Warren identifies five characteristic types of church, each shaped by the dominant gift or passion of the senior leader. The soul-winning church (evangelism-dominant) excels at reaching new people but struggles to mature them. The experiencing-God church (worship-dominant) has powerful services but little evangelistic edge. The family reunion church (fellowship-dominant) is warm and close but nearly impossible to break into. The classroom church (discipleship-dominant) has deep biblical literacy but little outward reach. The social conscience church (ministry-dominant) serves the community but may neglect personal transformation and community formation.
None of these is wrong in what it emphasizes. Each is wrong in what it neglects. Warren’s observation: “It is the natural tendency of leaders to emphasize what they feel strongly about and neglect whatever they feel less passionate about.” This is not a character failure — it’s a natural consequence of the leader’s formation. A leader who was saved through evangelism will build evangelistically. A leader who experienced God through worship will build worshipfully. The problem is structural, not moral.

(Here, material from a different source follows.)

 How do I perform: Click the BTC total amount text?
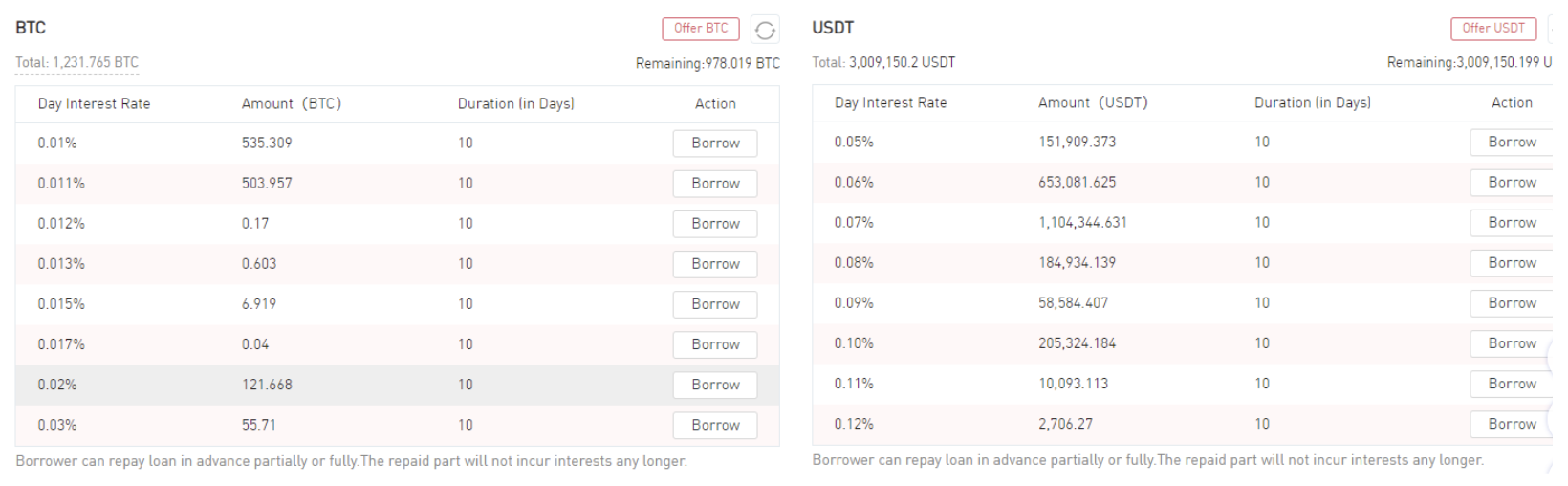[x=76, y=63]
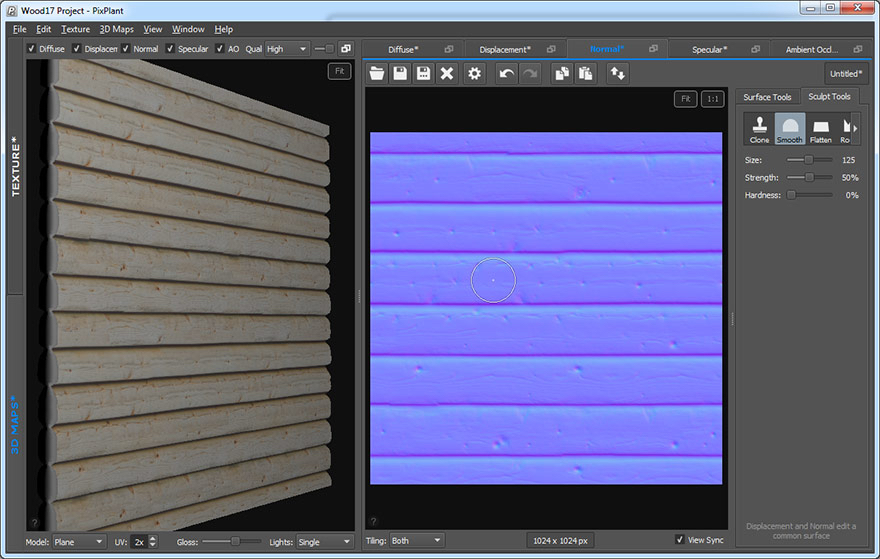Viewport: 880px width, 559px height.
Task: Open the 3D Maps menu
Action: (117, 29)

The diagnosis for a leader is self-awareness: which of the five purposes do I feel most passionate about? Least passionate about? The answers reveal where the church will default under your leadership and where it will need intentional structural compensation.
The purpose-driven church is not a sixth type that replaces the five — it is the church that intentionally holds all five in balance by building structures that ensure each purpose gets nurtured regardless of the leader’s personal passion profile. Warren’s ninth beatitude: “Blessed are the balanced, for they shall outlast everyone else.”
For a worship leader specifically: the risk is building a community where everything serves the worship experience, and ministry, discipleship, and evangelism get treated as add-ons to the real work.